■ **Your goal**: In the data that follows, every line containing the word "日本では受講いただけません" should be returned.

------ Data supplied

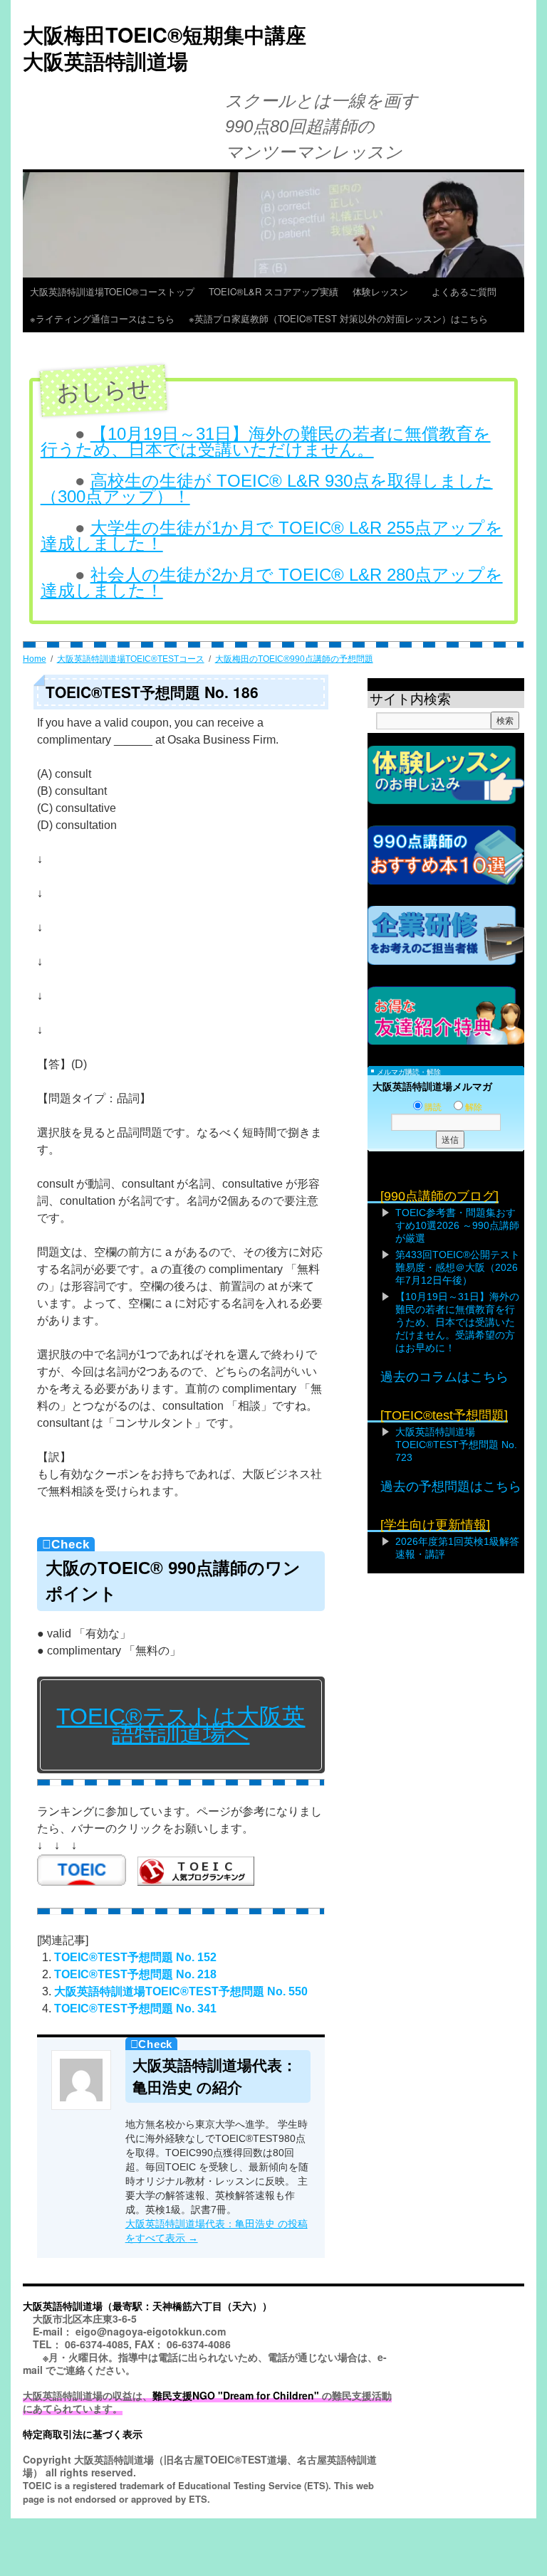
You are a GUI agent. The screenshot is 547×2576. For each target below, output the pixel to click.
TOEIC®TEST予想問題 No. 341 (135, 2008)
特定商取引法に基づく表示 (82, 2434)
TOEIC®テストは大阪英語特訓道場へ (180, 1725)
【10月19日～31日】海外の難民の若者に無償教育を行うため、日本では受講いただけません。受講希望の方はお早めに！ (457, 1322)
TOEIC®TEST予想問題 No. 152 (135, 1957)
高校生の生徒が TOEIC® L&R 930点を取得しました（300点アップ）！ (267, 488)
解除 (473, 1107)
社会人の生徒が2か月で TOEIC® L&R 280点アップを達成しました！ (272, 582)
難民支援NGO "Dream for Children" (235, 2395)
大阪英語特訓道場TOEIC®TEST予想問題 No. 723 (456, 1444)
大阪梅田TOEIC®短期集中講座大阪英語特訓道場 (164, 47)
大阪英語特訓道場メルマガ (432, 1086)
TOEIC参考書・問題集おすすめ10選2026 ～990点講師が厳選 (457, 1225)
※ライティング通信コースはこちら (102, 318)
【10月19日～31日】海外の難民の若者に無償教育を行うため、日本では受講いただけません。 (266, 441)
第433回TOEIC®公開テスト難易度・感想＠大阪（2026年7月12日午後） (457, 1267)
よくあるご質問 (469, 291)
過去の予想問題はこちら (450, 1486)
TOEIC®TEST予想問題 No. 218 (135, 1974)
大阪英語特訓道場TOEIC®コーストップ (112, 291)
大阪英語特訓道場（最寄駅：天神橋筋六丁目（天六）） (147, 2305)
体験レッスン (385, 291)
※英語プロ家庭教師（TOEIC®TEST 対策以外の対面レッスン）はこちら (338, 318)
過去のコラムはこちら (444, 1377)
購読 (433, 1107)
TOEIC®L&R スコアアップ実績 (273, 291)
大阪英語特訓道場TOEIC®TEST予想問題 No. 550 (181, 1991)
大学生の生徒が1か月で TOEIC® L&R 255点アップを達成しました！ (272, 535)
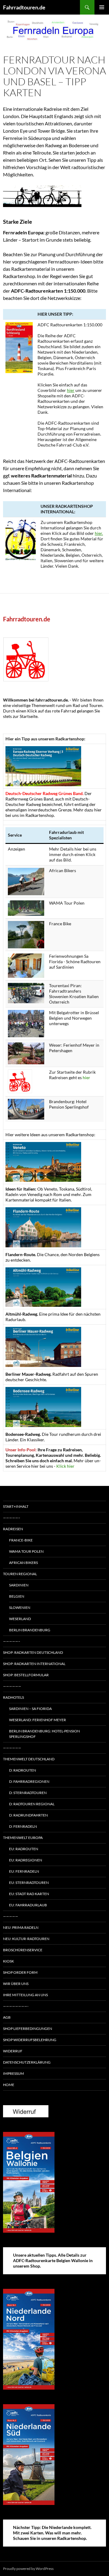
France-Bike (21, 1540)
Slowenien (19, 1607)
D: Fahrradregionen (29, 1781)
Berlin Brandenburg (29, 1630)
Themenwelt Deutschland (28, 1759)
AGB (7, 2017)
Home (8, 2084)
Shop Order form (20, 1972)
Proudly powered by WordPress (28, 2568)
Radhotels (13, 1697)
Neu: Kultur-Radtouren (26, 1938)
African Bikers (23, 1562)
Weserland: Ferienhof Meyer (37, 1720)
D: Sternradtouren (28, 1792)
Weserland (20, 1618)
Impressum (13, 2073)
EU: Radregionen (25, 1860)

------------

■ **Result of the exercise**:
【10月19日～31日】海外の難民の若者に無償教育を行うため、日本では受講いただけません。受講希望の方はお早めに！ (457, 1322)
【10月19日～31日】海外の難民の若者に無償教育を行うため、日本では受講いただけません。 (266, 441)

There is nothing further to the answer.